The memory is a funny thing. For example, I can’t remember which past review I opened with that same “memory is a funny thing” line, but I’ve definitely done it. At least twice. Putting my own ouroborous-like self-repetition to one side though, the reason I once more draw attention to the human memory and its ability to be a big old tricksy bastard is Beneath a Steel Sky, the 1994 PC point and click adventure game to which Beyond A Steel Sky is the much-anticipated sequel.
See, I remember playing Beneath A Steel Sky for years as a (presumably) spotty adolescent. I have images of the screenshots ingrained in my brain, even snippets of the dialogue, but upon booting up the sequel I realised that I actually remember next to nothing of importance. I don’t remember it being set in a dystopian, far-future Australia, or that the protagonist Robert Foster is literally named after the famous blue-canned lager which, apparently, survived the apocalypse. Not that any of it really matters too much.
Beyond A Steel Sky is a clever sequel, returning with the same protagonist and setting in order to appease the stalwart fans, but presenting a brand new story that fills in the background pretty neatly and then gets on with telling its own tale. Having saved Union City (the metropolis formerly known as Sydney) from corruption alongside his now deified robot buddy JOEY, Foster has retired to the Gap (the barren wilderness formerly known as the Outback) to live among the simpler folk.

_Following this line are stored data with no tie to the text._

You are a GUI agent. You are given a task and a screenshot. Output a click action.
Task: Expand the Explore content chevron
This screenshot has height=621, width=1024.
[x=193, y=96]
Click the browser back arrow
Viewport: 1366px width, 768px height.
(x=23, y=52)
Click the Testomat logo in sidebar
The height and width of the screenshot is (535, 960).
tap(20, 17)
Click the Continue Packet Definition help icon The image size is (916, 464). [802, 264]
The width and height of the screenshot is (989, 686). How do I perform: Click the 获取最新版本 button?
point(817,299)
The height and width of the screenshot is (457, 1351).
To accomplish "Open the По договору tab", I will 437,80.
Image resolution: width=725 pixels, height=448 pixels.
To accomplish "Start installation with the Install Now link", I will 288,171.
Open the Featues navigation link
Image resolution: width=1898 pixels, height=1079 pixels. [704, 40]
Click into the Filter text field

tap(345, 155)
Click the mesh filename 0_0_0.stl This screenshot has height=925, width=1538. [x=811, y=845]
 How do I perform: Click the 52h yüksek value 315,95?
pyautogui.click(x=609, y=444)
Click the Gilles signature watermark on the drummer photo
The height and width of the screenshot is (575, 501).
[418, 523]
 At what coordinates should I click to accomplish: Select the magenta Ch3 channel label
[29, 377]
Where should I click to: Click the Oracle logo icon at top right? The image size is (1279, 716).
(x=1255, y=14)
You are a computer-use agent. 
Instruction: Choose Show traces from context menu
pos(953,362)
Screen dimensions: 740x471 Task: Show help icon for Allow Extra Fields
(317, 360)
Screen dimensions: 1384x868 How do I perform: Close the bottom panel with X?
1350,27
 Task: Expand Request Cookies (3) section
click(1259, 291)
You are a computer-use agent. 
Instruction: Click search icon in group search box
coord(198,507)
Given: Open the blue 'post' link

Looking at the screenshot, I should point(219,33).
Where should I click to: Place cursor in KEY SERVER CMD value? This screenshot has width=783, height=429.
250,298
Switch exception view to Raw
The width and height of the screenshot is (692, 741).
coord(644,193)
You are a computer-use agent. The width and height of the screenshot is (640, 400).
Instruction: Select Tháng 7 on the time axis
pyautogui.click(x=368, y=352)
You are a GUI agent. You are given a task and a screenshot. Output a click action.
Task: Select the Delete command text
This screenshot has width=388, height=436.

However, tragedy strikes when his friend’s son, Milo, is taken prisoner by a massive walking tank called a STALKER and possibly whisked away to Union City with a bunch of other children. Habitual hero Foster takes off in pursuit, quickly arriving back at the city gates with only his wits to steer him. Foster is a resourceful chap, too, able to store all sorts of goodies to pull out later and solve puzzles with. The classic point and click needs a real renaissance, frankly, and Beyond A Steel Sky testifies to this fact.
As Foster, you’ll traverse a variety of enclosed 3D spaces interacting with a multitude of NPCs and devices in order to unlock the way forward and progress the story. For example, in an early area you’ll come across a lass named Ember who can sell you a stolen U-Chip implant that will allow you to enter and move around inside Union City, but in order to get it you’ll first need to catch the aggressive “gang-gang bird” that stole her Data Transfer Tool, or “deet”. To do this, you’ll need to find a lure to trick the bird to a specific spot and make it drop the deet. This puzzle in itself took me a good 20 minutes of exploring and talking, during which time I was also following up leads about the STALKER.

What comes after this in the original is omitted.